6. Parents wondering
whether to respond to crying might give some thought to their own responses in
similar situations. Parents may consider it appropriate to ignore a child's
cries, yet feel intensely angry if their partner ignores attempts to have a
conversation. Many in our society seem to believe that a person must be a
certain age before he has the right to be heard. Yet what age would that be?
Infants and children are not any less a person just because they are small and
helpless. If anything, the more helpless someone is, the more they deserve to
have our compassion. attention, and assistance.
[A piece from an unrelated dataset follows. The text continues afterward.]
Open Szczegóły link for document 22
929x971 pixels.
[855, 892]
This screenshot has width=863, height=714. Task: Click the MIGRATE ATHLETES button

7. If children are taught by example that helpless persons deserve to
be ignored, they can lose the compassion for others that all humans are born
with. If, as helpless infants, their cries are ignored, they begin to believe
that this is the appropriate response to those who are weaker than themselves,
and that "might makes right". Without compassion, the stage is set
for later difficulties or even violence. Those who wonder why a violent
criminal had no compassion for his victims need to consider where and when he
lost that compassion. Compassion is there at birth, and does not disappear
overnight. It is stolen, through unresponsive or punitive treatment, drop by
drop, until it is gone. Loss of compassion is the greatest tragedy that can
befall a child.
8. When a child learns by her parents'
example that it is appropriate to ignore a child's cries, she will naturally
treat her own child the same way, unless there is some intervention from
others. Inadequate parenting continues through the generations until new
experiences come about to change this pattern. How much easier it is for a
parent to have learned in childhood how to treat his or her own child! Perhaps
the cycle of inadequate parenting can begin to change when bystanders no longer
walk past an anguished child without stopping to help. This may be the first
time the child has been given the message that her feelings are legitimate and
important, and this critical message may be remembered later when she herself has
a child.
9. Crying is a signal provided by nature
that is meant to disturb the parents so that the child's needs will be met.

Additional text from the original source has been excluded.